The first time I remember being slapped was not at home or in school. It was on the road outside my grandmother’s home. I was slapped by a soldier for failing to shout “Jai Hind, sir” as a column of soldiers sauntered down the street. I was eight.
At 14, I – along with my cousin John Mohammad Lone and neighbours Naseer Ahmad Ganie and Mohammad Ashraf Bhat – was stripped down to the waist, forced to lie prone in a stream that flows by my village in Rafiabad, North Kashmir, and beaten with a willow stick as thick as a man’s arm. We were being punished for failing to report on the militants who soldiers insisted we had seen sneak past the willow grove we were grazing cattle in. I came off with only a swollen, tissue-torn elbow. I was last into the stream and so farthest from the bank. Only the soldiers’ sticks reached me, not their boots and rifle butts. The others had it worse.
The January before I turned 17, as a friend and I walked to our tuitions in downtown Sopore one freezing morning, two Central Reserve Police Force patrolmen from across the road signalled us to take our arms out of our pherans. My friend followed their instructions, but I was too cold to care. They called us over to them. My friend crossed the road. I do not know what came over me and I kept walking. About 15 minutes later, a posse of CRPF men surrounded the tutor’s, ordered the class out to the alley and forced the boys and girls into separate queues. I was dragged out of the line, and four or five of the men slapped and kicked me around, shouting expletives. The entire class watched, frozen with fright.
Herded like cattle
The previous spring, my village, about 8 km northwest of Sopore town, had endured three Army crackdowns in a single month. As per practice, the entire male population was driven, like cattle, to the school ground. Several groups of boys my age were picked out, each forced to walk in front of the soldiers as they searched houses, granaries, cowsheds and mosques.

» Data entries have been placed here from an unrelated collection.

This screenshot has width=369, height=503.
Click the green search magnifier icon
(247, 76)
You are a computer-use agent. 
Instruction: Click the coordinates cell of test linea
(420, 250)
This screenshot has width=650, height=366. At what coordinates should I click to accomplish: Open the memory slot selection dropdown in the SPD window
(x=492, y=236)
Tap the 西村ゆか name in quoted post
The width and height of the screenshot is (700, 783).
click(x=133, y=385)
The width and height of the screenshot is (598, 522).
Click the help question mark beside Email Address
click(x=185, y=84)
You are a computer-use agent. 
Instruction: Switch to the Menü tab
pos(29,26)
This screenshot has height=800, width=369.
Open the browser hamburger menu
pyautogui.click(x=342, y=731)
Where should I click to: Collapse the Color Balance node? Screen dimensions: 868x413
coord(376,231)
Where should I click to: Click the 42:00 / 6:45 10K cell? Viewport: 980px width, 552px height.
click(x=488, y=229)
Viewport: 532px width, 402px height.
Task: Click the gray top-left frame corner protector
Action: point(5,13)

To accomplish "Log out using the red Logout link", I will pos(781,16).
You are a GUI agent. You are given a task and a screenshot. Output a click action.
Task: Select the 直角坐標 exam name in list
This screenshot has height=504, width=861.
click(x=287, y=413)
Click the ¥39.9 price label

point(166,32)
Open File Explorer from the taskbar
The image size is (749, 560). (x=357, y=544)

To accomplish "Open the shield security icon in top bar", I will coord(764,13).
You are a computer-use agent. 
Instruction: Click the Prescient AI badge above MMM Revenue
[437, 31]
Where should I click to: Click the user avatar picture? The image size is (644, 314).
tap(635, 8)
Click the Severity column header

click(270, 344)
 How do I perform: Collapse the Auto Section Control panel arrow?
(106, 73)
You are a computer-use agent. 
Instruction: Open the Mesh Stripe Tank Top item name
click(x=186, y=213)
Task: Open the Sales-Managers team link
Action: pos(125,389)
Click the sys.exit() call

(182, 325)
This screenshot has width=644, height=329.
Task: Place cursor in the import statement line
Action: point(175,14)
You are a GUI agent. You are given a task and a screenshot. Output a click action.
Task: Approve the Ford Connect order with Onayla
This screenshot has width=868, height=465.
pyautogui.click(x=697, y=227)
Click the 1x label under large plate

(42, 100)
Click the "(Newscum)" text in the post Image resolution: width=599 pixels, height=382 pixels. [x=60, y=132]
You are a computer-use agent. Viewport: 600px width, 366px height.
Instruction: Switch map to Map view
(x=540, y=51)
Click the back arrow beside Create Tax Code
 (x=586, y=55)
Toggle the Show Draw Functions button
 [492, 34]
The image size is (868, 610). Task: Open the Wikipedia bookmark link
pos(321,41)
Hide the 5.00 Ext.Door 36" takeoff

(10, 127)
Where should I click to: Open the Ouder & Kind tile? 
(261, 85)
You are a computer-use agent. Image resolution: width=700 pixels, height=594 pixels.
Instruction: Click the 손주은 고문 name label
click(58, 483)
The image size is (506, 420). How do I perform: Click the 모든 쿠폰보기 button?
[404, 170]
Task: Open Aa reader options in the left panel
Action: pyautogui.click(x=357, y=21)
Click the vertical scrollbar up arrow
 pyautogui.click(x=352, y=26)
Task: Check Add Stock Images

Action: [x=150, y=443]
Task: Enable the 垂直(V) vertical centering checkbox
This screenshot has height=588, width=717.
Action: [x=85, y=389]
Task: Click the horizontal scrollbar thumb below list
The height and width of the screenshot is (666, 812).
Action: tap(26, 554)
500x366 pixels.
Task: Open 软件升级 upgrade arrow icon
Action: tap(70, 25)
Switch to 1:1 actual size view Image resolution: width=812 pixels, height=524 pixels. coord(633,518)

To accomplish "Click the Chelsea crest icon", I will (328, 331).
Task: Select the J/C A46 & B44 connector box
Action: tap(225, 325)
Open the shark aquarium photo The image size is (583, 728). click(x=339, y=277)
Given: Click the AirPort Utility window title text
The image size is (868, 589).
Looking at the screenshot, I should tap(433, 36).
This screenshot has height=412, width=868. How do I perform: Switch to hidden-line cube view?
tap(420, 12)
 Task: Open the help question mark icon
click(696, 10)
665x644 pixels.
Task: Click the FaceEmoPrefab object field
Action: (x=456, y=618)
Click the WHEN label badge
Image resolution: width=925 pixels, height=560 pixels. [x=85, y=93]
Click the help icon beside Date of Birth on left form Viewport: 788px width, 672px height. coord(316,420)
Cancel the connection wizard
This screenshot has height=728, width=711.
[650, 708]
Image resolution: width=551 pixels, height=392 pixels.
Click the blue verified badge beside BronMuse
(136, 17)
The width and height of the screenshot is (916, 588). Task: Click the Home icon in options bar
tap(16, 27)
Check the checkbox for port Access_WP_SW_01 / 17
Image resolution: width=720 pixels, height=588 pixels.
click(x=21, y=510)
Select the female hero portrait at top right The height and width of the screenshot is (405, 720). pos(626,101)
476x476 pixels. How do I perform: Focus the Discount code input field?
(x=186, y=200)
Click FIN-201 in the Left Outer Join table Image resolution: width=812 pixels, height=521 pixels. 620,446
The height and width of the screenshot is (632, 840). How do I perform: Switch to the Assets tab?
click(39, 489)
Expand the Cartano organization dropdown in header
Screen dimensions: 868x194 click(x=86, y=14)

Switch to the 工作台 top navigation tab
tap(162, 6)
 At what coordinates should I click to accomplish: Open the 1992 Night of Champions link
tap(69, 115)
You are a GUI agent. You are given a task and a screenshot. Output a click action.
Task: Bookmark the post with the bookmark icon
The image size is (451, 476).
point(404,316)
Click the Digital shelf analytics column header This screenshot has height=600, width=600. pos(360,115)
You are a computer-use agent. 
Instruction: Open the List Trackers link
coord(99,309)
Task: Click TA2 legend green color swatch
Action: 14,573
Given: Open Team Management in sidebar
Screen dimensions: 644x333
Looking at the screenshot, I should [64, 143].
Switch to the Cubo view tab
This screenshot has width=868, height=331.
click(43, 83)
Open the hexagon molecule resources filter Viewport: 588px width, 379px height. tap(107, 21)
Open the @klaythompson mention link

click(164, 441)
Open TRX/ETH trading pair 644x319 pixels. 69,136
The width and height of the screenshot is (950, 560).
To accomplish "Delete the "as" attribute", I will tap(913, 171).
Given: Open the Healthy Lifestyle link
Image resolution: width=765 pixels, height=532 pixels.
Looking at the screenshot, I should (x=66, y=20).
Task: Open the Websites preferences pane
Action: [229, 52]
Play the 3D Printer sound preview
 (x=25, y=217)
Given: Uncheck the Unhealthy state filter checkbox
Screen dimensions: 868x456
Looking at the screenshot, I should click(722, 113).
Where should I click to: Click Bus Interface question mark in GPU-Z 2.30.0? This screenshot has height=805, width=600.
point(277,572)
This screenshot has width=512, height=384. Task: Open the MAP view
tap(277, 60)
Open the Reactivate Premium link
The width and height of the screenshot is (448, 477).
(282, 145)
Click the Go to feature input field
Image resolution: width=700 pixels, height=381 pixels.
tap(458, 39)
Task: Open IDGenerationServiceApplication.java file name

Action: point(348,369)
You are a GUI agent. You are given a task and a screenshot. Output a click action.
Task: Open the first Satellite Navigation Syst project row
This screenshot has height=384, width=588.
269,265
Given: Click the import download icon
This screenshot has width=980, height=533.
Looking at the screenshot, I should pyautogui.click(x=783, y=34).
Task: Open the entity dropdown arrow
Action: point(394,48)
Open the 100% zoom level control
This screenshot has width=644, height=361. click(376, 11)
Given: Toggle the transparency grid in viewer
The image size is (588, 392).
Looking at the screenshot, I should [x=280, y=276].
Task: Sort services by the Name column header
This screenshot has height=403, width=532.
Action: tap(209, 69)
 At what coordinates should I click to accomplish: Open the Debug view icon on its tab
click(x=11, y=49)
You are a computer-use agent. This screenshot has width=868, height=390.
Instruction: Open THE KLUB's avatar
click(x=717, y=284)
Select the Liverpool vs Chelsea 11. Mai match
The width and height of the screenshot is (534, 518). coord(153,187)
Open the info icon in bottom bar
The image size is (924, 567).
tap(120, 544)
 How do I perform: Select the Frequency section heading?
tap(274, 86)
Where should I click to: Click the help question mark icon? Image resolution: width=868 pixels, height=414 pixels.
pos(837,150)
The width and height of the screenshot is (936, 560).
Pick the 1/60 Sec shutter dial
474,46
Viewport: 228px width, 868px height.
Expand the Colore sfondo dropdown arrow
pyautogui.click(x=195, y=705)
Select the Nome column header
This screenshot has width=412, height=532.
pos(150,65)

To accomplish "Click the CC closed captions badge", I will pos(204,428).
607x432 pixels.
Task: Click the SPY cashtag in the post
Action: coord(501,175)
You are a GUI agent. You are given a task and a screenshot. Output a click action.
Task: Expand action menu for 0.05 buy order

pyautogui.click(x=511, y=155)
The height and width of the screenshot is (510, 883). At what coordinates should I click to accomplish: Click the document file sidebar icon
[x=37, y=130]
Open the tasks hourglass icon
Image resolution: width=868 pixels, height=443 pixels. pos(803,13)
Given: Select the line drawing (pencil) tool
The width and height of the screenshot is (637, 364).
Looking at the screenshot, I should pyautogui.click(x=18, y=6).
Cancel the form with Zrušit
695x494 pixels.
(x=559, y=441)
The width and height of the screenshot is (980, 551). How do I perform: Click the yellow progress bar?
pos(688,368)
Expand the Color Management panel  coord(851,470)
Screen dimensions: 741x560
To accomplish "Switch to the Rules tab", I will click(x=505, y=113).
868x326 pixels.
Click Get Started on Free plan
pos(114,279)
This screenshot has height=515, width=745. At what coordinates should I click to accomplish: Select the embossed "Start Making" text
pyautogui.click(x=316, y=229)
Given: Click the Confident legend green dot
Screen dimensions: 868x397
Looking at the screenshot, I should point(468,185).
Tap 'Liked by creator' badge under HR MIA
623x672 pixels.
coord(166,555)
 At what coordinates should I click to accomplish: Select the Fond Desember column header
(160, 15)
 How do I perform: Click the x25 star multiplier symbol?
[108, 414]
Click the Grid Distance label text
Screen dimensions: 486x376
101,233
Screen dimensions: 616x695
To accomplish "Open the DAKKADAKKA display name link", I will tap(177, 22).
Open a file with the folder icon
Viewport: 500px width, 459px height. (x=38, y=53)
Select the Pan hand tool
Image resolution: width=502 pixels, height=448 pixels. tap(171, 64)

My group of five boys was assigned to the search party led by the commanding officer himself. We started with the big house just across the road from the school and since the senior official himself was overseeing the search, whispers that militants were hiding inside gained credence. We hesitated to go in, but one soldier grabbed me by the shoulder, set his rifle barrel down on the other and pushed me up the stairs to the first floor. Room by room I went, cupboard by cupboard, wondering if we would be greeted by a burst of fire from behind a door. I do not recall if I was silently reciting the kalima as I did whenever I felt scared. Perhaps I was too overcome with fear to remember. But I won’t ever forget the damp handprint that soldier left on the shoulder of my blue kameez.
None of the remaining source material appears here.